そうそう。この感じこの感じ。オープニングの映像とダンスとか,うひゃーって思いました。さすがKERAさん…!

そして気づいたことが。
今年に入って『エッグ』『お話の森』,そして今回と,私仲村トオルのお芝居3回観てる…!私仲村トオルのことが,好きかもしれない…!(*´艸`*)ていうか,好き…!!!
まるで中学生の初恋のような気持ちになりました。←
最近テレビのCMでも仲村トオルを拝む機会がありましたが,あんな声の抑え方,もったいない…。やっぱり彼は舞台で輝くひとだわ…!なんてことも再認しました。笑

はっ。そうそう。舞台のことを書かねば。

今回はとにかくキャストさんが大物揃いなので皆さんに期待していましたが,期待以上でした。
特に映画『八日目の蝉』で圧倒された小池栄子を生で観られるのが楽しみだったんですが,本当にパワフルで素敵な女優さんだということを体感できました~!!!
小池栄子演じるキヌ子さんは,一見すっごく図太くてガサツで品がなくてという感じなんですが,実はただ真っ直ぐなひと。本人としてはいたってマジメにやっているけど,傍から見るとそれがとってもチャーミングで,魅力的でした。あとやっぱり小池栄子は声が良いよね。ちゃんと舞台で通るよね。ダミ声というか,わざと潰した感じで出しているのにそれがちゃんとクリアに聴こえるんだもの…。なんて女優さんなの…。
緒川たまき演じる大櫛さんから正体も心も見抜かれたあたりから,自分自身に戸惑うキヌ子が見えて…とても素敵でした。だから田島周二が亡くなったと知ったときの,一人でひっそり泣いているところなんかはキヌ子の感情がストレートに出ていて,とっても切なかったです。あぁ…。

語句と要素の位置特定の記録
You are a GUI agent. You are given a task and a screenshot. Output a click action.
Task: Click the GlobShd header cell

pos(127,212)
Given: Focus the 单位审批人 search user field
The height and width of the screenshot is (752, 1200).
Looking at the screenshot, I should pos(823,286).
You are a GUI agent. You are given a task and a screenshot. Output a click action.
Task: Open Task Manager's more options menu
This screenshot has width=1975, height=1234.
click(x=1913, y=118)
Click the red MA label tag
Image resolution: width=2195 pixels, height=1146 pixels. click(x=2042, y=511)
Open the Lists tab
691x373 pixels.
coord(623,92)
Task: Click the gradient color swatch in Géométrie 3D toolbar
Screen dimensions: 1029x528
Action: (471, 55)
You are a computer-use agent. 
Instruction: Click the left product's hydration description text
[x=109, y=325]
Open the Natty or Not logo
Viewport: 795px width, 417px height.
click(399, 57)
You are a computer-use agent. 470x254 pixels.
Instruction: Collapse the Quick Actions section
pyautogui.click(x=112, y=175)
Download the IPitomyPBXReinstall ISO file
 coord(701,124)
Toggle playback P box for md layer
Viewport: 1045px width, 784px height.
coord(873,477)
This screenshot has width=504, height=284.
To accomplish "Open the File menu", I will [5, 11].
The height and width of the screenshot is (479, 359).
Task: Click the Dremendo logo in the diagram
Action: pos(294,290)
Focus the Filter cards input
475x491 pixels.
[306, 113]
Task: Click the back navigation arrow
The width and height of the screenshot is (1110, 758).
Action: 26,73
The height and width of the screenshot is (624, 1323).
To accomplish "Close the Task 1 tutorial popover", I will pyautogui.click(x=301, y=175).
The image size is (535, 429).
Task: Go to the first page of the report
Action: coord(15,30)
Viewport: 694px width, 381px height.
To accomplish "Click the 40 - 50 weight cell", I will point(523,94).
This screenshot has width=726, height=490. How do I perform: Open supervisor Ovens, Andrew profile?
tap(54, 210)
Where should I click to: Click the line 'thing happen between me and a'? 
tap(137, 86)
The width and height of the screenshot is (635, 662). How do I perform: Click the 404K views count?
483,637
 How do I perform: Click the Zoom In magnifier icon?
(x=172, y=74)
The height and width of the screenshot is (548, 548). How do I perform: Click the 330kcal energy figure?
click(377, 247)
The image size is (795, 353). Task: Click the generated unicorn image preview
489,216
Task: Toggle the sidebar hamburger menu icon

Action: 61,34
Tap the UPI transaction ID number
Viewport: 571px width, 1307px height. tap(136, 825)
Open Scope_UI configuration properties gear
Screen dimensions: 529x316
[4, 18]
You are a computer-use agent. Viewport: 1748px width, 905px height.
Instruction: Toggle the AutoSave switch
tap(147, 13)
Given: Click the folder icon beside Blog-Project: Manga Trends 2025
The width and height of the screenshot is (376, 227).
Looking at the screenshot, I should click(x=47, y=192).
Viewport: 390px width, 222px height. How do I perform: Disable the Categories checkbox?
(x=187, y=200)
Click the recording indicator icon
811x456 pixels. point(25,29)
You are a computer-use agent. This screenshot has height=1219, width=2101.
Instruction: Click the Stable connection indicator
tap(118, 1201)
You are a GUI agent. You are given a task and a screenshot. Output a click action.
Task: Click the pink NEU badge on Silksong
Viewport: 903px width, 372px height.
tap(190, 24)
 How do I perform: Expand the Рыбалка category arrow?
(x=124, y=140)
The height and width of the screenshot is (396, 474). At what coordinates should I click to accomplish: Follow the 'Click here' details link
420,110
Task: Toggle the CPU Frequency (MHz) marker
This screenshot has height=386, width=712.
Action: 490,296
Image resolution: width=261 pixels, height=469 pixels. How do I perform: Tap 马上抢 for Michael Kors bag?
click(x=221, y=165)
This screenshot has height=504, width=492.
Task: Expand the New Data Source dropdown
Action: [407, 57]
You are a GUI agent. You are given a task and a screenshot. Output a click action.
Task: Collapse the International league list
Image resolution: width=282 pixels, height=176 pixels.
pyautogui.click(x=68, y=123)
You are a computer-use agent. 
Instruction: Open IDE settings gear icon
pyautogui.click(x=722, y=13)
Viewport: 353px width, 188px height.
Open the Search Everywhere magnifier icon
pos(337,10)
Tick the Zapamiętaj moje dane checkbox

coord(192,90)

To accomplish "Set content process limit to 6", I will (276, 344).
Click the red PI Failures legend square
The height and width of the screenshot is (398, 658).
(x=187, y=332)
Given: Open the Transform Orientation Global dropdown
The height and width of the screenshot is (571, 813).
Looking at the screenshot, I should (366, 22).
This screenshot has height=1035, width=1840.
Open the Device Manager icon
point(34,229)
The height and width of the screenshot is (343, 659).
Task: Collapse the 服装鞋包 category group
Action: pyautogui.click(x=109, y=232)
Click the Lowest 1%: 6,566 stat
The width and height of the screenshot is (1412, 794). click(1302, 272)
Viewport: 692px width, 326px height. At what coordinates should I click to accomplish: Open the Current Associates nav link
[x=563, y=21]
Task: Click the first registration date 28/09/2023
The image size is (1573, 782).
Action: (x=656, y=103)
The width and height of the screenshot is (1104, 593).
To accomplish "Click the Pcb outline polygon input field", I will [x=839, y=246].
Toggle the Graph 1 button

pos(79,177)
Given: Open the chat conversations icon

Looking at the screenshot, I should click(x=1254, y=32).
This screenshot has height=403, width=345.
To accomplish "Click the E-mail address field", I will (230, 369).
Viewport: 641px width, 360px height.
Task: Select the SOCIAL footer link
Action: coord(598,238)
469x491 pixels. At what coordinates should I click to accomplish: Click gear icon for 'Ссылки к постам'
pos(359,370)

> **課題の目標**: 上にある舞台の感想文を、一字一句変えずに全文引用してください。 これらの記録は使わなくてかまいません。

> **課題への回答**:
そうそう。この感じこの感じ。オープニングの映像とダンスとか,うひゃーって思いました。さすがKERAさん…!

そして気づいたことが。
今年に入って『エッグ』『お話の森』,そして今回と,私仲村トオルのお芝居3回観てる…!私仲村トオルのことが,好きかもしれない…!(*´艸`*)ていうか,好き…!!!
まるで中学生の初恋のような気持ちになりました。←
最近テレビのCMでも仲村トオルを拝む機会がありましたが,あんな声の抑え方,もったいない…。やっぱり彼は舞台で輝くひとだわ…!なんてことも再認しました。笑

はっ。そうそう。舞台のことを書かねば。

今回はとにかくキャストさんが大物揃いなので皆さんに期待していましたが,期待以上でした。
特に映画『八日目の蝉』で圧倒された小池栄子を生で観られるのが楽しみだったんですが,本当にパワフルで素敵な女優さんだということを体感できました~!!!
小池栄子演じるキヌ子さんは,一見すっごく図太くてガサツで品がなくてという感じなんですが,実はただ真っ直ぐなひと。本人としてはいたってマジメにやっているけど,傍から見るとそれがとってもチャーミングで,魅力的でした。あとやっぱり小池栄子は声が良いよね。ちゃんと舞台で通るよね。ダミ声というか,わざと潰した感じで出しているのにそれがちゃんとクリアに聴こえるんだもの…。なんて女優さんなの…。
緒川たまき演じる大櫛さんから正体も心も見抜かれたあたりから,自分自身に戸惑うキヌ子が見えて…とても素敵でした。だから田島周二が亡くなったと知ったときの,一人でひっそり泣いているところなんかはキヌ子の感情がストレートに出ていて,とっても切なかったです。あぁ…。